在使用MATLAB进行EKF-2D-SLAM的过程中,在运动更新阶段固定点坐标不变的情况下,只需要根据运动方程来更新位置(x, y)、方向角(α)及其协方差与互协方差即可。
当观测到已有的固定点时,依次对这些特征点信息执行扩展卡尔曼滤波(EKF)的更新步骤。若在这一过程中发现新的未被观测过的固定点,则需要进行状态增广。通过逆观测方程和新获取的测量数据来推断新增加的状态变量及其协方差,并将它们合并到系统的整体状态向量与协方差矩阵中。
整个SLAM算法的核心代码位于名为slam.m的主文件内,直接运行该脚本即可执行完整的实验流程。关于此项目的详细说明和理论依据可以在项目文档夹中的PDF文件里找到;需要注意的是,这些公式可能存在一些笔误或排版错误,请参考最新的更新版本以获取最准确的内容。

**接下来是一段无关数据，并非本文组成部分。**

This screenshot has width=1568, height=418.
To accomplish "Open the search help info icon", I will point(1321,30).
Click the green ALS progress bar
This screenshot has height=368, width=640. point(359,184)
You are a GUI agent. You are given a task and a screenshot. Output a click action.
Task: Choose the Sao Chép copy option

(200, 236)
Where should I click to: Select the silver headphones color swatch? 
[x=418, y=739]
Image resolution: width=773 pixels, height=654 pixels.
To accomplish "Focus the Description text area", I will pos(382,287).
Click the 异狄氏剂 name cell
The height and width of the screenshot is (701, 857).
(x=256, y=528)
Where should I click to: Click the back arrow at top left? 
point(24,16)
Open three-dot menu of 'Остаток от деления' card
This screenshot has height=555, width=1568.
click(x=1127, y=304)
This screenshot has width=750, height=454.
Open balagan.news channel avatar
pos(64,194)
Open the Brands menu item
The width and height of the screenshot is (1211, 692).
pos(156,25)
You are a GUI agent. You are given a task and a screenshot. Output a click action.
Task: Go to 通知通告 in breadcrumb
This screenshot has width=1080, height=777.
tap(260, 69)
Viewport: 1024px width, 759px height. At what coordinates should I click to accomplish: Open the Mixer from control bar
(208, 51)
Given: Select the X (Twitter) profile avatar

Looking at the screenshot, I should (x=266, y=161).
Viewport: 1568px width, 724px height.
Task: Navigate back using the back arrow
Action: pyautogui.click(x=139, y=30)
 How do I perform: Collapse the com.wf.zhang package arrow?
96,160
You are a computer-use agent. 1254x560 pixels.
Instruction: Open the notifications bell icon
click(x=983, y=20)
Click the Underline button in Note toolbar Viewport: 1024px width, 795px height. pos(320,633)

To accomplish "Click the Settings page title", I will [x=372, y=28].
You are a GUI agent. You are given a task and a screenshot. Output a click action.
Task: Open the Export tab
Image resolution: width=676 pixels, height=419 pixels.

此外,在传感器探测范围内路标点首次被添加到系统状态时会触发一次初始的状态增广过程。随着更多数据的积累和处理,这种增广操作将会持续进行直到所有可能的新固定点都被加入进来为止。在2020年2月21日之后的一次更新中,我们还增加了轨迹显示功能以帮助更好地理解算法运行情况,并对原有代码进行了重构优化。